Last modified: Thursday, March 18, 2010
Film scholar David Bordwell to speak at Provost Professors’ Distinguished Masters Series Lecture
FOR IMMEDIATE RELEASE
March 18, 2010
BLOOMINGTON, Ind. -- Film scholar David Bordwell will speak on "How Motion Pictures Became the Movies" in this year's lecture of the Provost Professors' Distinguished Masters Invited Lecture Series set for 4 p.m., April 13, in the Moot Court Room at the Maurer School of Law.
"This is an exciting time for film studies on the Bloomington campus as we embark on the renovation of the University Theatre and the creation of the IU Cinema," said Provost and Executive Vice President Karen Hanson. "So we are especially delighted to welcome Professor Bordwell, one of the world's top film academics, to the campus. All members of the IU Bloomington community, whether casual moviegoers or serious scholars of film, will find the insights of this prolific scholar compelling and enlightening."
Hanson said a reception would follow the event in room 310 of the School of Law.
In his lecture, Bordwell will question what is the most important period of filmmaking. He will discuss how this popular art form (film) that exists today, emerged in the United States and Europe in the crucial years 1908-1920. Culturally, industrially, and artistically, these last dozen years have created a modern institution of cinema. He will trace the diversity of artistic trends of the period, note the rapid changes in filmmaking methods, and analyze techniques of visual storytelling that remain in force today.
Bordwell is the Jacques Ledoux Professor Emeritus of Film Studies at the University of Wisconsin-Madison. He taught film history and aesthetics there from 1973 to 2005, when he retired. He received his doctorate from the University of Iowa in 1974. He has received grants from the American Council of Learned Societies, the Fulbright Foundation, and the Guggenheim Foundation, as well as an honorary doctorate from the University of Copenhagen. He has also won his university's Distinguished Teaching Award. He is currently president of the Society for Cognitive Studies of the Moving Image, an international association of researchers.
His work concentrates on what he calls the "poetics of cinema." This involves understanding the principles that govern filmmakers' creative choices and viewers' responses. This framework has led him to study individual filmmakers, national cinemas (particularly American film and Hong Kong film), and film form and style. His books Narration in the Fiction Film and The Way Hollywood Tells It concentrate on cinematic storytelling. Other books have focused on historical changes in film technique, as in On the History of Film Style and Figures Traced in Light: On Cinematic Staging.
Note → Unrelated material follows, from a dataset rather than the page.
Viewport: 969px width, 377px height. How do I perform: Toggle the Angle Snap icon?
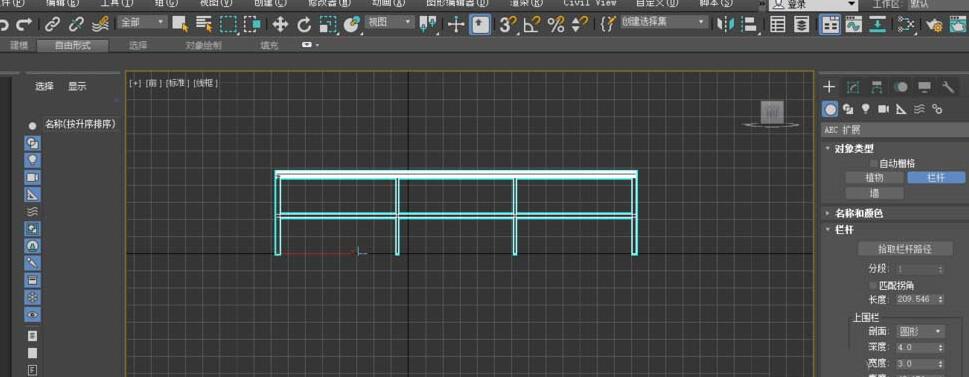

His research has also been identified with a broader trend toward explaining cinematic effects within the framework of principles of cognitive psychology.
At https:www.davidbordwell.net, Bordwell offers several essays, interviews and links. On the same site, he writes a regular blog with Kristin Thompson, his wife and a frequent collaborator. Among their joint publications are two textbooks, Film Art: An Introduction and Film History: An Introduction.